⟨

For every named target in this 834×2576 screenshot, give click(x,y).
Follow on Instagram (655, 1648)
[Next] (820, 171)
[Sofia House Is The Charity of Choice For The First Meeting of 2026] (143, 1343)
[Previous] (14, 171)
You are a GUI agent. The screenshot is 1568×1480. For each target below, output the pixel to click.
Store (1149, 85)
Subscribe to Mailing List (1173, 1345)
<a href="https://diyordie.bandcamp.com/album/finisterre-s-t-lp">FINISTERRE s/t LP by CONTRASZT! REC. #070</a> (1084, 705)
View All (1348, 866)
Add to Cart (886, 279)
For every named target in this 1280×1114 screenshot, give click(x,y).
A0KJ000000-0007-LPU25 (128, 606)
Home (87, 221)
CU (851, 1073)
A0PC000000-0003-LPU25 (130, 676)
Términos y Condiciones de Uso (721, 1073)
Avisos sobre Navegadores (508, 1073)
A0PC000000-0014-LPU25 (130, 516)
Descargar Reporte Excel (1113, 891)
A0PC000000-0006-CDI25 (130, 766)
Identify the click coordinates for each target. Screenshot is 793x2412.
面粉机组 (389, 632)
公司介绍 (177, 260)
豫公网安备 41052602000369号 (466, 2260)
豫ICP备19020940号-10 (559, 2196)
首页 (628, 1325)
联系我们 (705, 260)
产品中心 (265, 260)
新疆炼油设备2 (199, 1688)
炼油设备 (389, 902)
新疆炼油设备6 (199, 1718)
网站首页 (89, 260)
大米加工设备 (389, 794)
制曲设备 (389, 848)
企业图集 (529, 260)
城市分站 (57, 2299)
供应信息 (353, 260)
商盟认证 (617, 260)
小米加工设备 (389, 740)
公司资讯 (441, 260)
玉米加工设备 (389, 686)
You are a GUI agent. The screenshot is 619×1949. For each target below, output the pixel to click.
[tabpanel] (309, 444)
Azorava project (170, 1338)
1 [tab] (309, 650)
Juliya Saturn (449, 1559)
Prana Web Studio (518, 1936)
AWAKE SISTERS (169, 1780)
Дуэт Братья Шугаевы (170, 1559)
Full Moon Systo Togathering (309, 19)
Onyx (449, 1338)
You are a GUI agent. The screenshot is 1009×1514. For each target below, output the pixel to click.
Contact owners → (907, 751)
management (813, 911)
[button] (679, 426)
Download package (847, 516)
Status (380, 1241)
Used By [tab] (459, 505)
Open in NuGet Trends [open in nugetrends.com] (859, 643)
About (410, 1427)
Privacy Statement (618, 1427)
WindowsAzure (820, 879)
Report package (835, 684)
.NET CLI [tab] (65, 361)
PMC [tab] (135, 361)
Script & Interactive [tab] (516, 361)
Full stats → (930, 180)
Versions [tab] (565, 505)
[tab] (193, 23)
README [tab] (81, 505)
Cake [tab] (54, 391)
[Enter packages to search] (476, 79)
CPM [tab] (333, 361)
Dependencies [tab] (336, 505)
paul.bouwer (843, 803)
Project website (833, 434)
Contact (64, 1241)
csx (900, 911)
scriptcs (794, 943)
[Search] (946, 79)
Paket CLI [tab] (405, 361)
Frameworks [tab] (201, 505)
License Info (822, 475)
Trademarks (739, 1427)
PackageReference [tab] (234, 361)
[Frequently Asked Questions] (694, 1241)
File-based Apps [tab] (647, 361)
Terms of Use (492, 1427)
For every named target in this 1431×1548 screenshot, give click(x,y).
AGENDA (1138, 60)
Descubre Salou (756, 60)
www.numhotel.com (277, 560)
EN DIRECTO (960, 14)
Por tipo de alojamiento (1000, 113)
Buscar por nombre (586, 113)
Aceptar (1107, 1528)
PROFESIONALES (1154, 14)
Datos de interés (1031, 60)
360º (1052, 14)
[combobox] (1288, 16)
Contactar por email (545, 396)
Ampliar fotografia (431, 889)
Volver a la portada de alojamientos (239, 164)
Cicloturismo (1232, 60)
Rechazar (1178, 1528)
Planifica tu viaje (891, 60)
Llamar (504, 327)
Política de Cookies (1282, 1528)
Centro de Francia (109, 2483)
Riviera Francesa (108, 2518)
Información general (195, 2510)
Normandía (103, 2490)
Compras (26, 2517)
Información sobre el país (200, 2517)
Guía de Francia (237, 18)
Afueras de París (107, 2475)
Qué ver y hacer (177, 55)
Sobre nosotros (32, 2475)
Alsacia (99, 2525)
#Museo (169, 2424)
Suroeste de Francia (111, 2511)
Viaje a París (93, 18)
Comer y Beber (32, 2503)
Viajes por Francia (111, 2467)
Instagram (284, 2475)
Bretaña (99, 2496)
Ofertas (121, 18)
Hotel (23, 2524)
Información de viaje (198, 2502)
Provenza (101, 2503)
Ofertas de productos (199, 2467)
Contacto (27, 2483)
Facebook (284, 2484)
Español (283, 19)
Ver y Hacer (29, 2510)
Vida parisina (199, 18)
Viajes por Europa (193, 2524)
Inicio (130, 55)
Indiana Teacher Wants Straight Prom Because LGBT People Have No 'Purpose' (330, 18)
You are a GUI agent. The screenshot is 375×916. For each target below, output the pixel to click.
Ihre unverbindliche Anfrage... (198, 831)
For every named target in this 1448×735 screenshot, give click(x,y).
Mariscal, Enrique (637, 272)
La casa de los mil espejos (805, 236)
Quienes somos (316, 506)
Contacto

⟩

Task details –
Reproduce the records above exactly, from their first line through the line that contains "AWAKE SISTERS (169, 1780)", with both ends included.

The answer –
For every named target in this 834×2576 screenshot, give click(x,y).
Follow on Instagram (655, 1648)
[Next] (820, 171)
[Sofia House Is The Charity of Choice For The First Meeting of 2026] (143, 1343)
[Previous] (14, 171)
You are a GUI agent. The screenshot is 1568×1480. For each target below, output the pixel to click.
Store (1149, 85)
Subscribe to Mailing List (1173, 1345)
<a href="https://diyordie.bandcamp.com/album/finisterre-s-t-lp">FINISTERRE s/t LP by CONTRASZT! REC. #070</a> (1084, 705)
View All (1348, 866)
Add to Cart (886, 279)
For every named target in this 1280×1114 screenshot, give click(x,y).
A0KJ000000-0007-LPU25 (128, 606)
Home (87, 221)
CU (851, 1073)
A0PC000000-0003-LPU25 (130, 676)
Términos y Condiciones de Uso (721, 1073)
Avisos sobre Navegadores (508, 1073)
A0PC000000-0014-LPU25 (130, 516)
Descargar Reporte Excel (1113, 891)
A0PC000000-0006-CDI25 (130, 766)
Identify the click coordinates for each target. Screenshot is 793x2412.
面粉机组 (389, 632)
公司介绍 (177, 260)
豫公网安备 41052602000369号 (466, 2260)
豫ICP备19020940号-10 (559, 2196)
首页 (628, 1325)
联系我们 (705, 260)
产品中心 (265, 260)
新疆炼油设备2 (199, 1688)
炼油设备 (389, 902)
新疆炼油设备6 (199, 1718)
网站首页 (89, 260)
大米加工设备 (389, 794)
制曲设备 (389, 848)
企业图集 (529, 260)
城市分站 (57, 2299)
供应信息 (353, 260)
商盟认证 (617, 260)
小米加工设备 (389, 740)
公司资讯 (441, 260)
玉米加工设备 (389, 686)
You are a GUI agent. The screenshot is 619×1949. For each target below, output the pixel to click.
[tabpanel] (309, 444)
Azorava project (170, 1338)
1 [tab] (309, 650)
Juliya Saturn (449, 1559)
Prana Web Studio (518, 1936)
AWAKE SISTERS (169, 1780)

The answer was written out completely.